Today, the mainstream media claims, on the one hand, to have the public's back--and particularly the Times, known as the "Old Gray Lady" and the national "paper of record," one of the most respected news sources in the world and purveyor of the capital-T Truth. At the same time, there's this objection to fact-checking everything and really challenging politicians, the way we were told to in school--because that's being a "vigilante"! (Read: it might make powerful people angry!)

There are real consequences to this attitude--the notion that fact-checking is just too hard, and that the only way to be "unbiased" is to report what politicians say, not examine it. The consequences aren't just a matter of citizens believing falsehoods. Those falsehoods cost lives. The astute Mr. King (and I swear, although I live in Boston, I don't know this guy!) pointed this out in the comments section:

Where to start? The Iraq War of course. The most overt and deadly series of falsehoods uttered in the last decade, and where was the Free Press, the NYT?

Flag-waving in terror, so far as I could see--despite a series of extremely dubious and unsubstantiated claims being made by the White House at that time. Claims that simple public knowledge and logical inference strongly suggested were false, much less the rigorous fact checking or investigation that you claim to espouse.


SO WE already know that we can't trust the New York Times, or other mainstream media, nor do they have any intention of changing their ways. Where do we go from here?

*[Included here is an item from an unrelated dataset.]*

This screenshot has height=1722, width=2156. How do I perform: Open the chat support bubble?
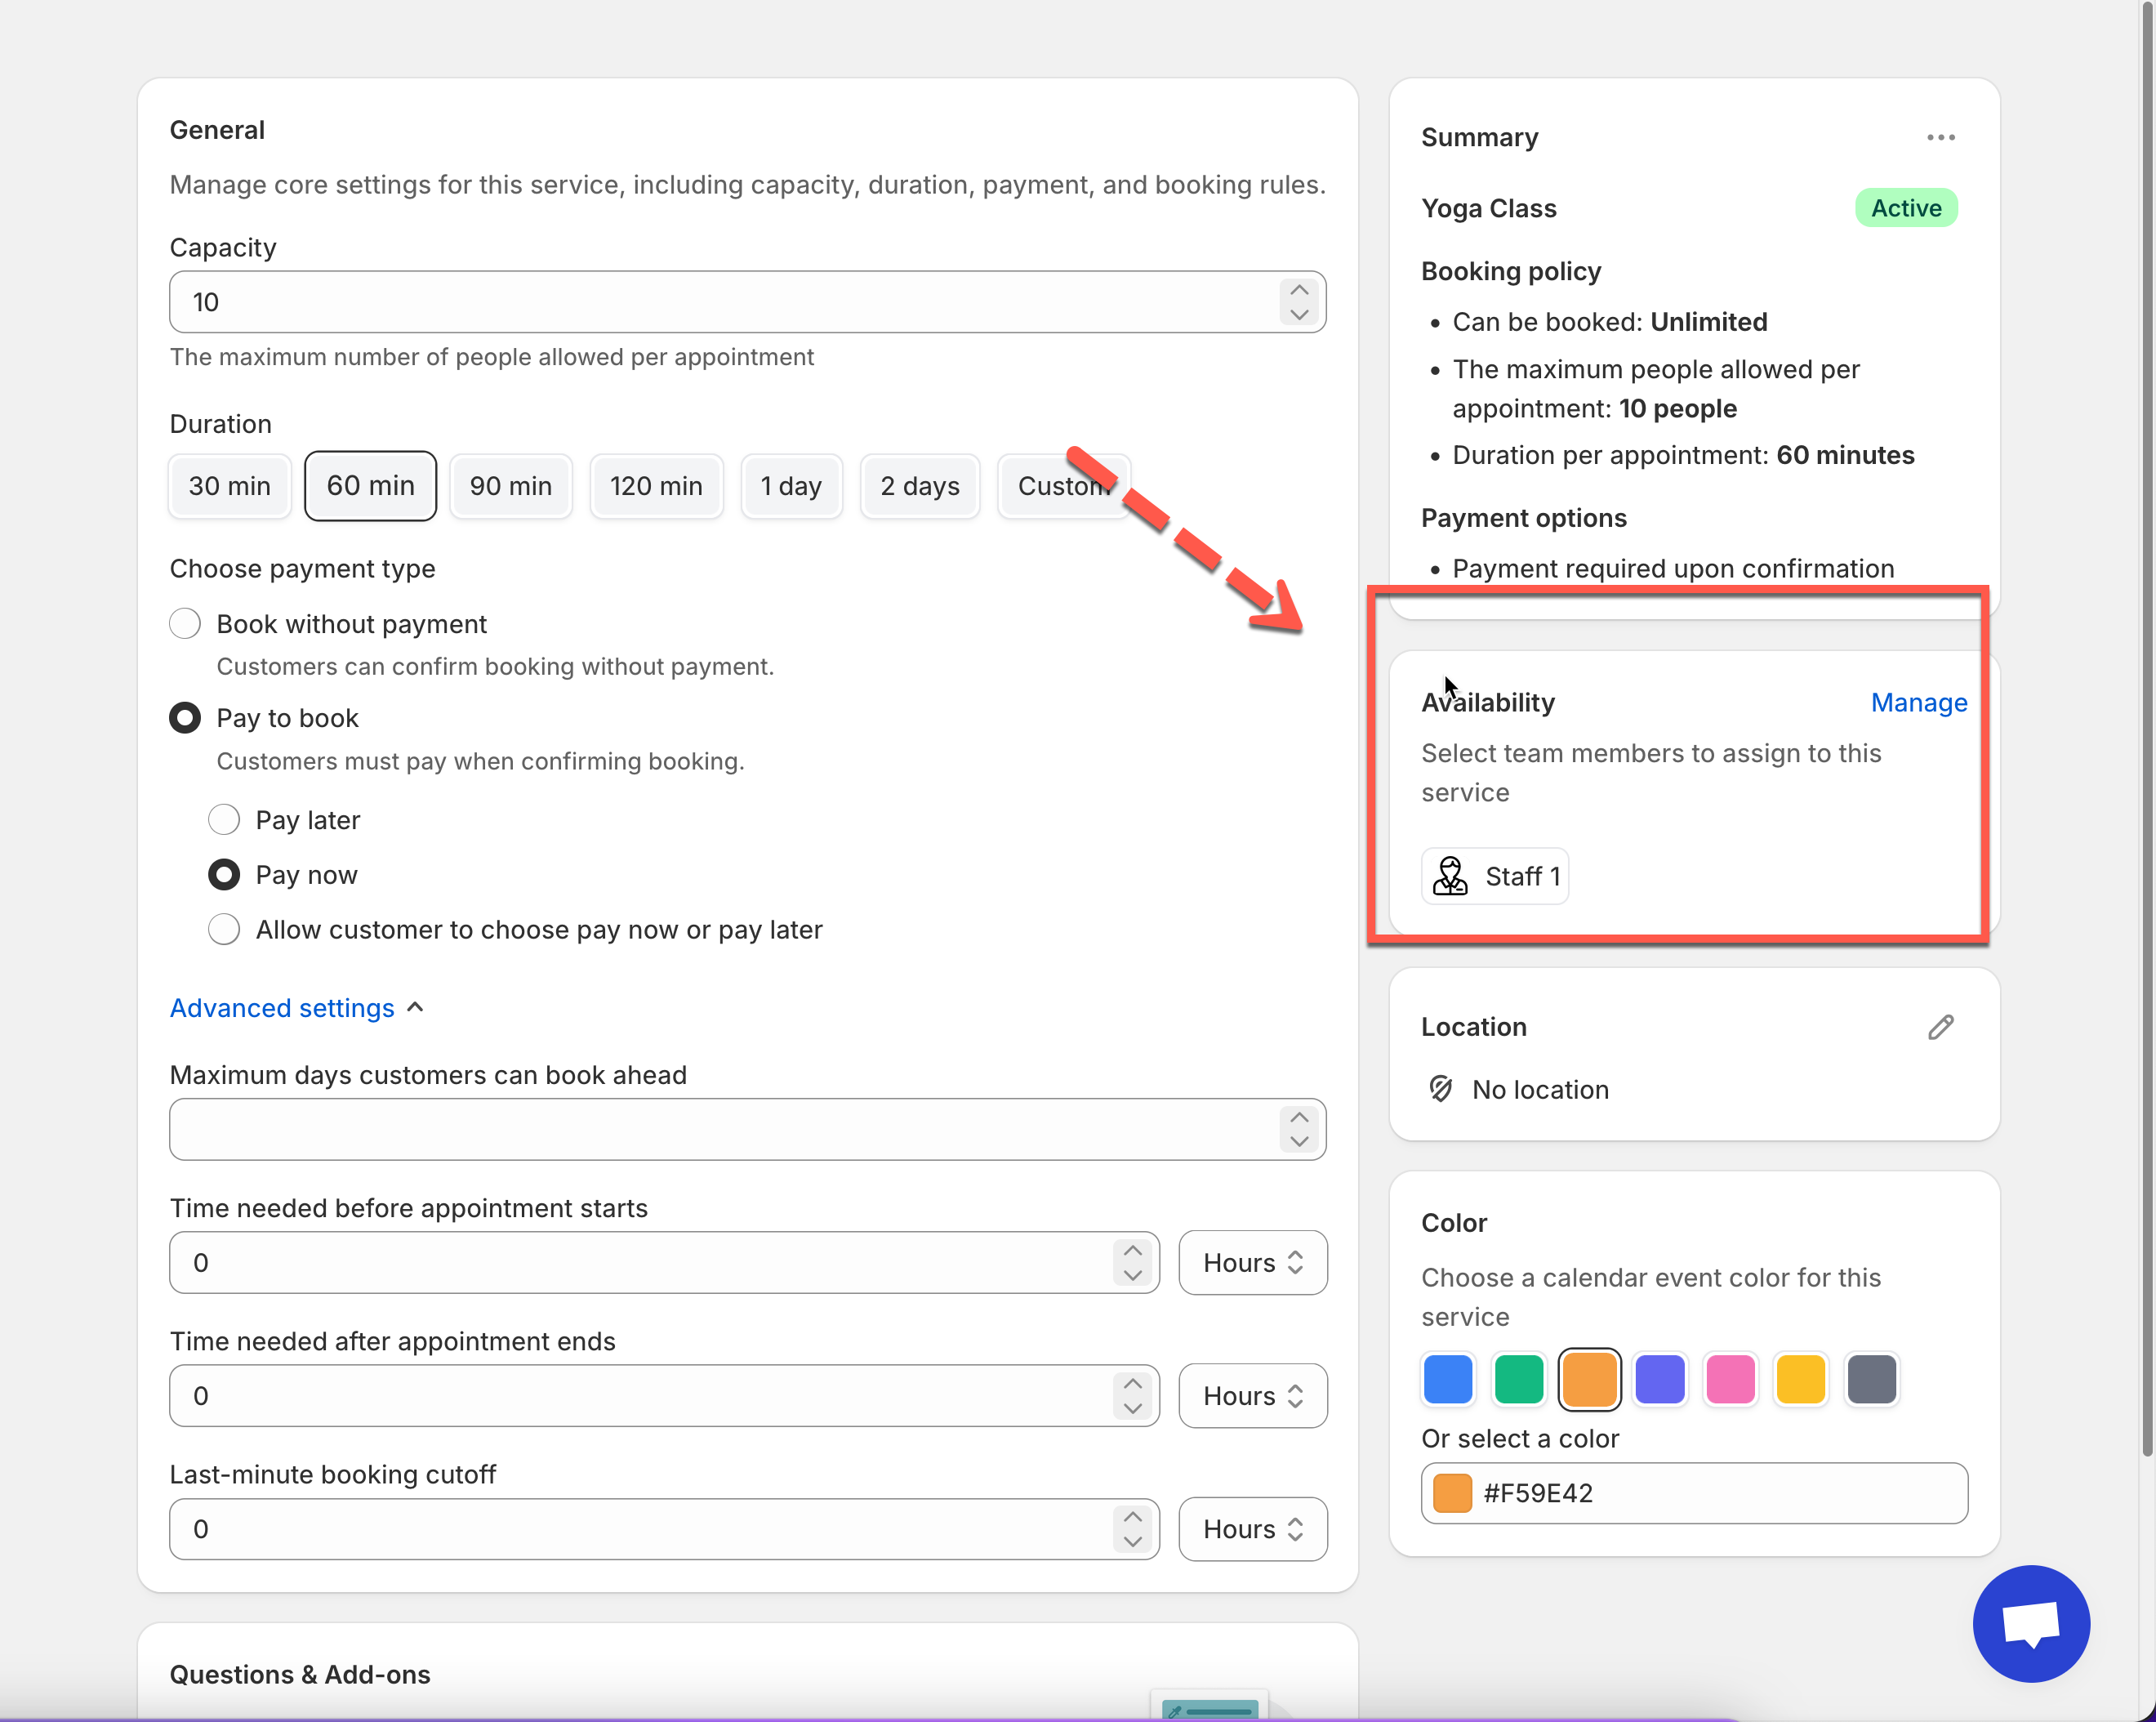(x=2030, y=1623)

Unluckily for the Times, right around the time I started journalism school, a new force came onto the scene--and I don't need to tell you about it, dear reader, because you're looking at it. Print media began losing ground because it was simply more convenient for people to find their news online, but now, in the era of Occupy, there's even more to it.

The media may ignore, under-report, or mock protests, as they have throughout the last decade and more, but it's not hard to find the facts on YouTube, and it's free, too. The most important news stories are being broken on the Internet, and print media have to scurry to catch up. They cover incidents like the pepper-spraying at UC Davis last fall because the Internet scoops it first, and everyone already knows about it, not because of any commitment to truth, as evidenced by Brisbane's poignant question.

And then, of course, there are fine news sources like SocialistWorker.org, which never gives a politician the benefit of the doubt and makes no claim to be "unbiased" (after all, the truth has a known left-wing bias).

I don't have any particular hope that the New York Times will follow this example, but that's fine – because at the rate they're going, the Times and other mainstream media will go the way of the dinosaurs, because they refuse to do what the public needs them to. Citizen journalism is already proving itself to be a fine substitute.